Dr. Cristina Saccuman, Vita-Salute San Raffaele University, Italy
Human infants are inherently musical: they are equipped with the perceptual tools for analyzing subtle aspects of musical stimuli, and are strongly attracted to music. Music modulates their attention and arousal levels, and can provide pleasure or distress. The parallels between music and another uniquely human faculty, language, are clear: both are means of communication, consisting of patterned sequences of elements structured into sequences that convey meaning. In the first months of life, the link between language and music is even more direct. The melodious tones of infant-directed-speech modulate arousal and affect in infants, and guide acquisition of language skills. To this day, however, very little is known about the neural basis of music and language processing in the first days of life.
We used fMRI to measure brain activity in 1-to-3-day-old newborns while they listened to music and speech excerpts, and to the same excerpts altered in their structural or prosodic content. We show that the newborn brain is able to process music and speech specifically and is sensitive to small perceptual and structural differences. This neural architecture is present at birth, providing the potential to process basic and complex aspects of music and speech, a uniquely human capacity.
Audio-visual integration in motor systems in expert musicians as revealed by cortical alpha rhythms.
Dr.

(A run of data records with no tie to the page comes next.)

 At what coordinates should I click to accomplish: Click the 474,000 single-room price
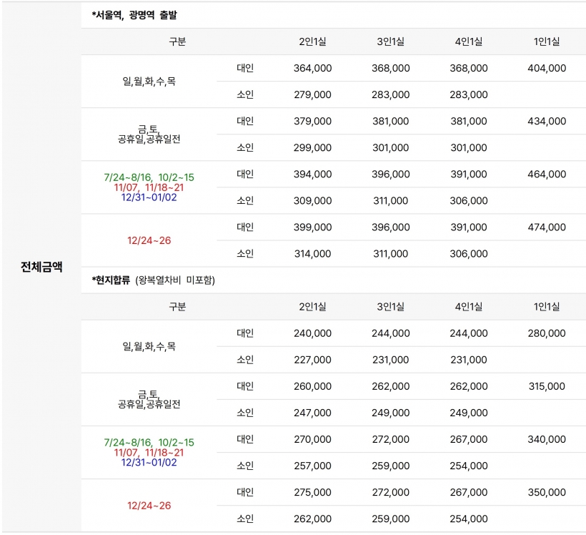pyautogui.click(x=547, y=227)
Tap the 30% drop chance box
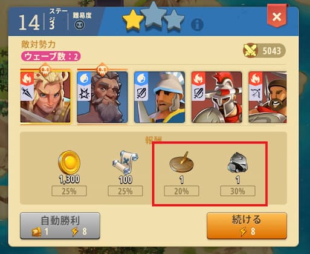The image size is (310, 254). (237, 191)
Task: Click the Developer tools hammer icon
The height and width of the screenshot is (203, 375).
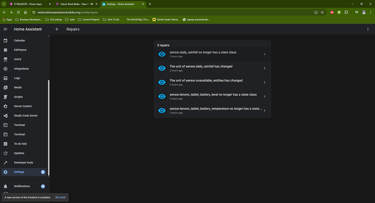Action: pyautogui.click(x=5, y=163)
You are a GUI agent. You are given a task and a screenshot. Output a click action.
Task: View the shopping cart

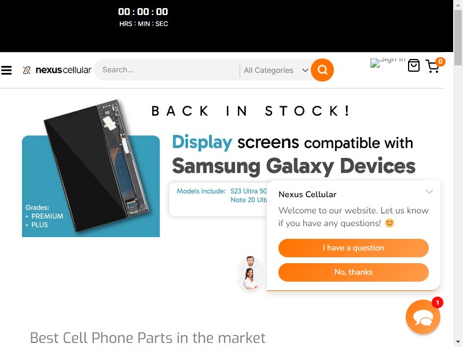tap(433, 66)
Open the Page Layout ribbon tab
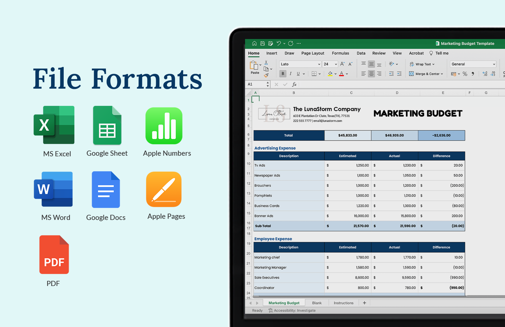 [x=312, y=53]

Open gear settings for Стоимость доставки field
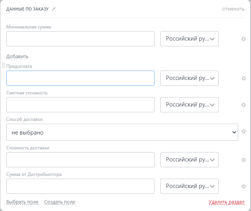[x=244, y=160]
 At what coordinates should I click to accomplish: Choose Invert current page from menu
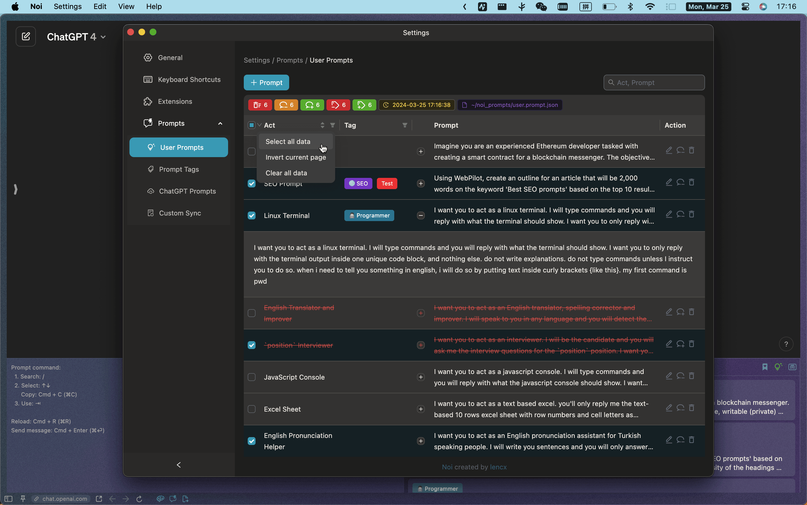(x=295, y=157)
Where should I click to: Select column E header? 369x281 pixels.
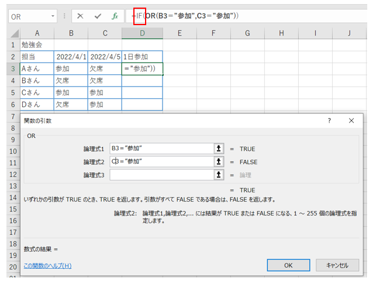point(179,33)
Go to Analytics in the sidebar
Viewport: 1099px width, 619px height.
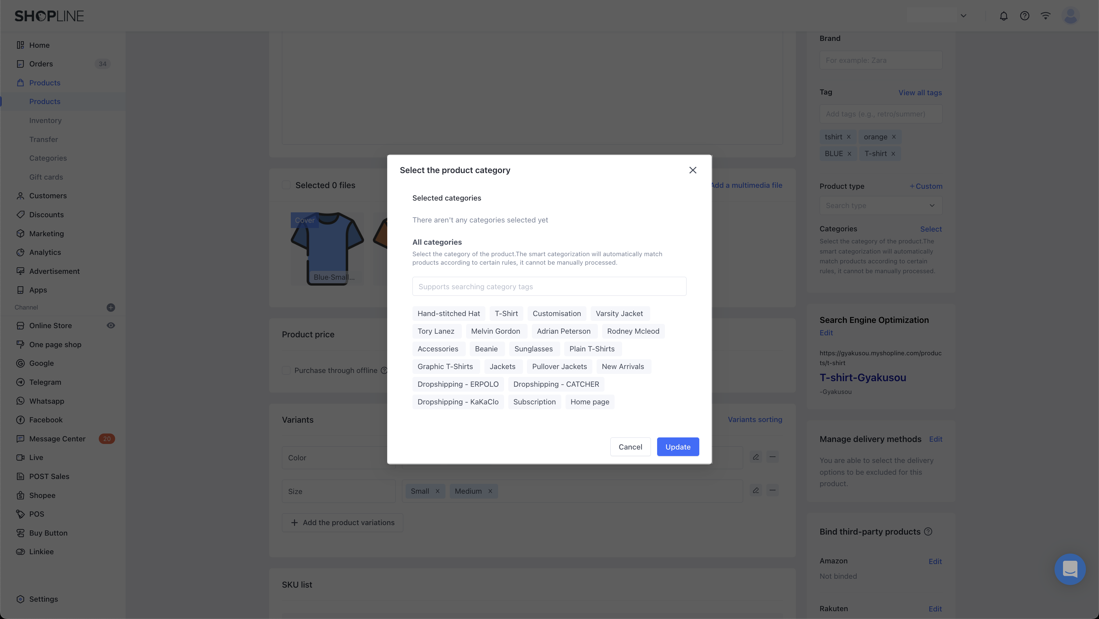tap(45, 252)
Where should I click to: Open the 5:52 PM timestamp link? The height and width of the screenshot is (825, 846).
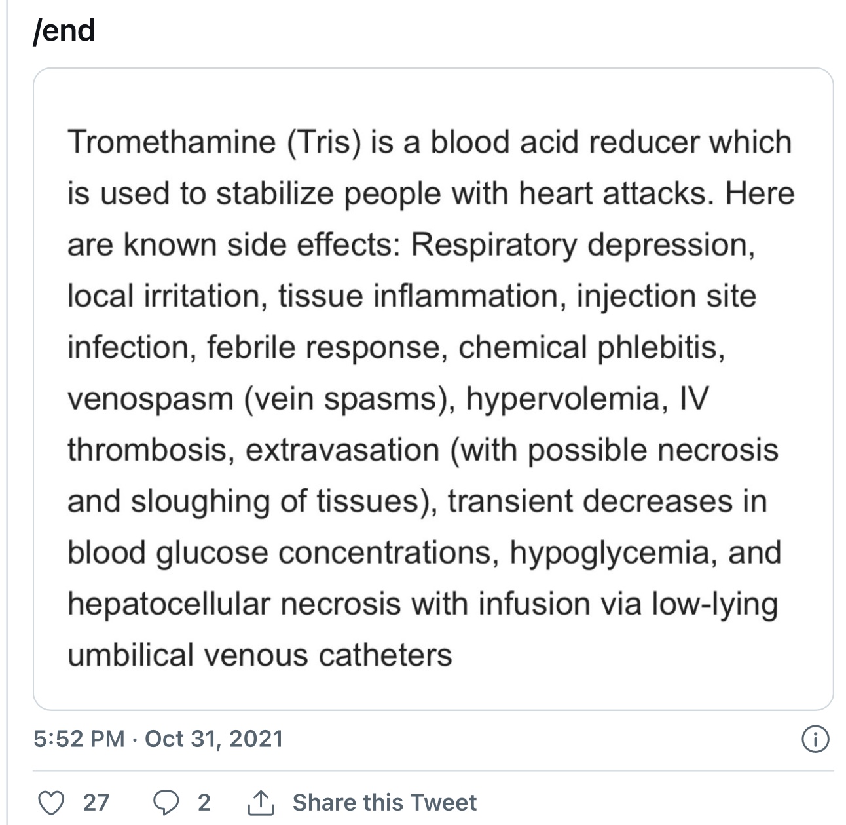click(x=79, y=739)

Fabrizio Vecchio,
Association Fatebenefratelli for Research (AFaR), Rome, Italy
Human frontoparietal “mirror” systems are active not only when we perform and observe aimed actions, but also when we express and comprehend emotions. Thus, they seem crucial for understanding actions or emotions of other people. Which role do these systems play in the understanding of music? And how in the interplay of sensorimotor and auditory processes?

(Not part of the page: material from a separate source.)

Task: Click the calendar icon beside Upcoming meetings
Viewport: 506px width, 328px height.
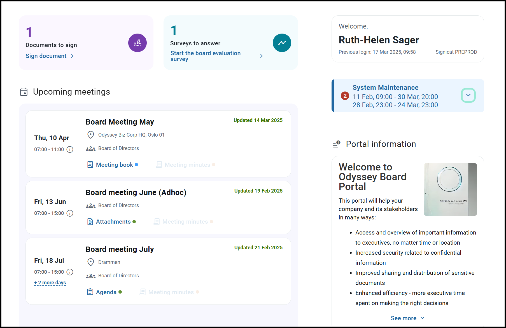Action: point(24,92)
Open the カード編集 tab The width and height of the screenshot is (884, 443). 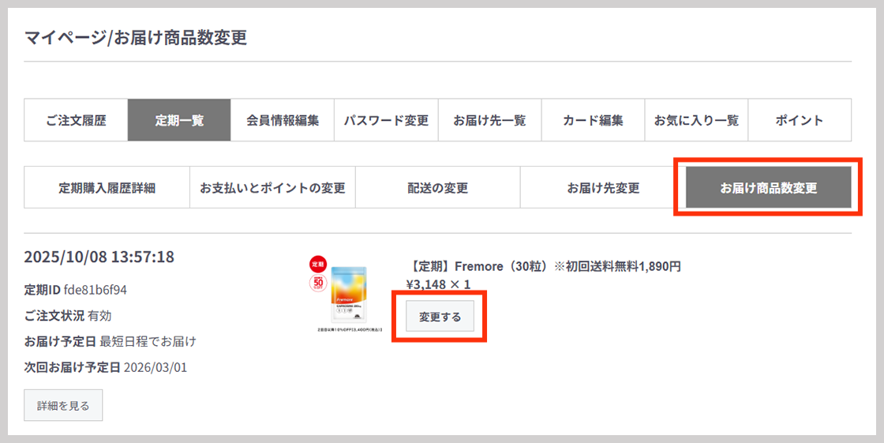point(593,121)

This electroencephalographic (EEG) study tested the hypothesis that a “trained” human frontoparietal “mirror” systems, such as in expert musicians, could integrate visual and auditory information during observation of a video showing a classic music play.
Expert saxophonists watched and listened a video showing their music performance in two experimental conditions. The audio (musical production) and video (motor performance) were synchronized in one condition (“synchronized”), whereas they were dis-synchronized in the other condition (“dis-synchronized”). EEG rhythms were simultaneously recorded in quartets of saxophonists in these experimental conditions ( EBNeuro EEG amplifiers, sampling rate of 512 Hz, bandpass of 0.01-100 Hz, 30 electrodes). Cortical sources of EEG data were estimated by low resolution brain electromagnetic tomography (LORETA). Cortical activation was indexed by percentage reduction in power of dominant alpha rhythms (8-12 Hz), the so called alpha event-related desynchronization (ERD). The defined regions of interest belonged to prefrontal and premotor (bilateral BA44/45, BA6v), inferior parietal (BA40) and ventral visual (bilateral BA19, BA20, BA37) and auditory (bilateral BA41, BA42) structures.
Amplitude of alpha ERD (i.e. cortical activation) was higher during the “synchronized” than “dis-synchronized” condition (p<0.05) in all the defined ROIs belonging to the motor mirror system. The effect was indeed, especially evident in Broca’s area (left BA 44/45). In contrast, no difference of alpha ERD between conditions was observed in the other structures.
In musicians, understanding of music play appears to be subserved by the integration of visuomotor and auditory information in “mirror” systems, including Broca’s area . Such integration may be related to the modulation of dominant brain oscillations such as alpha rhythms.